The NRC’s report on Yucca Mountain however will help Nevada, Adams said, as the state developed new contentions for the possible NRC licensing proceeding.

“What we have been able to establish is how inadequate and deficient the document is in terms of addressing the very substantive comments that the state of Nevada made. So that was disappointing on many levels,” she said.

State officials said the report was deficient and said the NRC ignored most of Nevada officials’ comments on the draft that was released in August 2015, as it again concluded that the Yucca Mountain impacts on groundwater over one million years would be “small.”

After issuing the final supplement, Nevada officials said the NRC will have $1 million to 2 million in Yucca Mountain funds left and will need at least $330 million for full licensing over three to five years. The NRC’s board will be down to three commissioners in summer.

“And at that point, we think that it is somewhat likely that a pre-adjudication case management conference could be held. And that would be a very significant milestone for us. So, we are looking at that,” Adams said.

The state of Nevada currently has five pending lawsuits related to Yucca Mountain.

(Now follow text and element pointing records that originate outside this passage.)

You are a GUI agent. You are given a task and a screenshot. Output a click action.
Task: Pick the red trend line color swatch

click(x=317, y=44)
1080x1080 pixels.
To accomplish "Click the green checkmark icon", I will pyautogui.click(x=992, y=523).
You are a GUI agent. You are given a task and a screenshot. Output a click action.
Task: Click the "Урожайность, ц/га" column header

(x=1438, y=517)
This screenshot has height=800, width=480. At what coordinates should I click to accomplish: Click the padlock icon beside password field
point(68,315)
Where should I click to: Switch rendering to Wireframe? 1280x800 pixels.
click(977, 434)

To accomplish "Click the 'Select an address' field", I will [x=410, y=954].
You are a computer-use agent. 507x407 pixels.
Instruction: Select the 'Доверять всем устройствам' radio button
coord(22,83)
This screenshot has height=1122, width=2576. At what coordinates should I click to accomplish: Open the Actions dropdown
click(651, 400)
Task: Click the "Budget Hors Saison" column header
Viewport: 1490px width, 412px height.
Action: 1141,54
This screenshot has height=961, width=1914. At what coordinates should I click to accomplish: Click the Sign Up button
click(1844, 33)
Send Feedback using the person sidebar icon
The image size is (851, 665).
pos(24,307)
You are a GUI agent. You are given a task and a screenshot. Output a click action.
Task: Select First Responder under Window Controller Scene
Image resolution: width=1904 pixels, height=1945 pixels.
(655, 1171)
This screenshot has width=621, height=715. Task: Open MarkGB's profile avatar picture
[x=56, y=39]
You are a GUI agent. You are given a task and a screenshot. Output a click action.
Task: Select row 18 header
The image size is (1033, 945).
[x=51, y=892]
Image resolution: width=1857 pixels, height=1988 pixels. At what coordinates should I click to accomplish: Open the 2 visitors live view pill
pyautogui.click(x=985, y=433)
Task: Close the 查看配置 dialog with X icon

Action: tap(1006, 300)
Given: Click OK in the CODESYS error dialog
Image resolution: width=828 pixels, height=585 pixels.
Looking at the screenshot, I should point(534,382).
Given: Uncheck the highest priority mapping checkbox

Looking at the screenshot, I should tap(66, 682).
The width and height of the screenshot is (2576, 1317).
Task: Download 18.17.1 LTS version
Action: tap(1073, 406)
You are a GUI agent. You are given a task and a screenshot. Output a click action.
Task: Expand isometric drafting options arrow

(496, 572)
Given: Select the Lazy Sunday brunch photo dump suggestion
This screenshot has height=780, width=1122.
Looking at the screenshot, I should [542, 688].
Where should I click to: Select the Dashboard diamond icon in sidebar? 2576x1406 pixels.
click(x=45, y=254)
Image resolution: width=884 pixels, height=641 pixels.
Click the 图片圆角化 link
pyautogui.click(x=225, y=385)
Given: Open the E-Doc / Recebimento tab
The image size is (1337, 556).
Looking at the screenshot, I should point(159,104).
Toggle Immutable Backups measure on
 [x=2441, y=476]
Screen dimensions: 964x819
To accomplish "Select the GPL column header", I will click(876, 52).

Two of them are water cases that are being considered in courts in Las Vegas and Tonopah in which the U.S. challenges Nevada State’s Engineer Jason King’s denial of water to develop Yucca Mountain.

The DOE is developing a consent-based siting program for a pilot storage facility for spent fuel from shut down reactors, a larger consolidated interim storage facility for spent reactor fuel, and a geologic repository at a site other than Yucca Mountain. The initiative is supposed to ensure that communities and states are comfortable with the location of potential storage before it’s constructed.

“And I think all of us are hoping that other initiatives such as this consent-based initiative, such as this new interim proposal will basically take the heat off Yucca Mountain, no pun intended, and get us back to looking at a more suitable geological site,” Adams said.

Meanwhile, the state’s legal team continues to prepare in the anticipation of the resumption of the adjudication process before the NRC.

“We hope it doesn’t happen but we can’t sit on our thumbs,” Adams said. “We have to go forward because we want to be in a state of readiness to continue Nevada’s 25-year effort in this feign.”